Otras críticas a los planes vinieron de la consideración de los pactos que se tenían con la URSS y que permitían obtener recursos económicos (carbón, cromo, níquel, petróleo, trigo, etc.) tan necesarios para Alemania (y que lo siguen siendo hoy en día en cierto modo). Nos referimos a: Rapallo, 1922; Neutralidad (Berlín, 1926 y 1931) y Molotov-Ribbentrop, 1939. Este último facilitó la repartición de Polonia, establecer las zonas de influencias respectivas y una mayor cooperación; pero a su vez incrementó las tensiones entre ambos cuando Stalin cada día exigía mayor espacio en Rumanía, Finlandia, el Báltico y los Dardanelos. En noviembre de 1940 se intentó limar estos desacuerdos con la visita del ministro de Relaciones Exteriores ruso, pero fue imposible. Hitler al tener en sus manos los planes de invasión que en julio había mandado a diseñar y que fueron reformulados por el Alto Mando tomó la decisión de que cambiaría la historia de la humanidad. Era la Directriz N° 21 del 18 de diciembre de 1940, la cual bautizó con su mítico nombre de Operación Barbarroja. Tres ejércitos tomarían respectivamente una ciudad y su región estratégica: al norte el objetivo ideológico: Leningrado, el centro con el político: Moscú y el sur el económico: Kiev. Esto supuestamente haría colapsar tanto el ejército como el gobierno enemigo.

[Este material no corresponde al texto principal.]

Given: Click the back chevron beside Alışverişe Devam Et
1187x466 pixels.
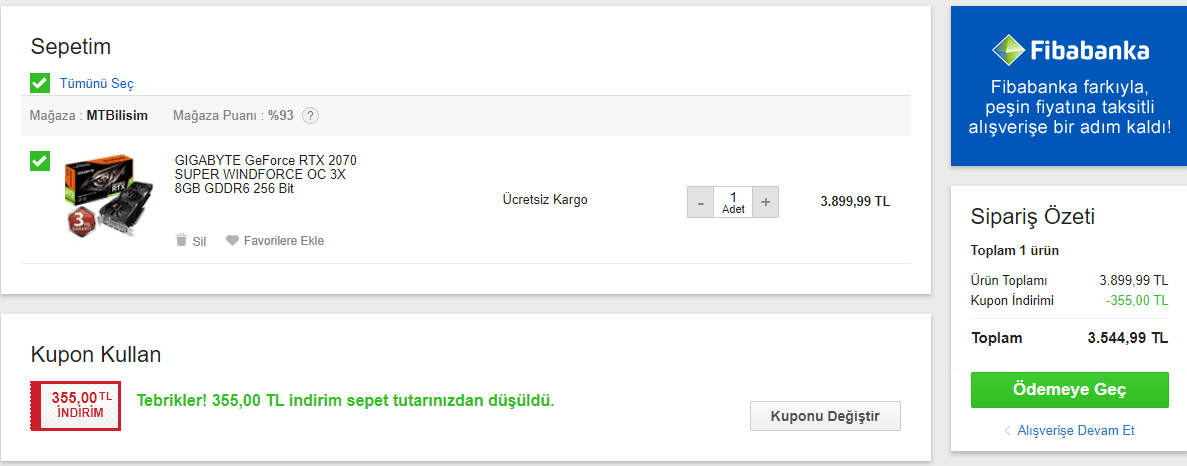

El Führer con su voz estridente y en pleno éxtasis sentenció lo que ya creía que era un hecho consumado: “Solo hay que dar una patada en la puerta para que el podrido edificio soviético se venga abajo”. La semana que viene analizaremos si dicho edificio estaba tan podrido como pensaban los que venían a derribarlo antes del fatídico 22 de junio de 1941.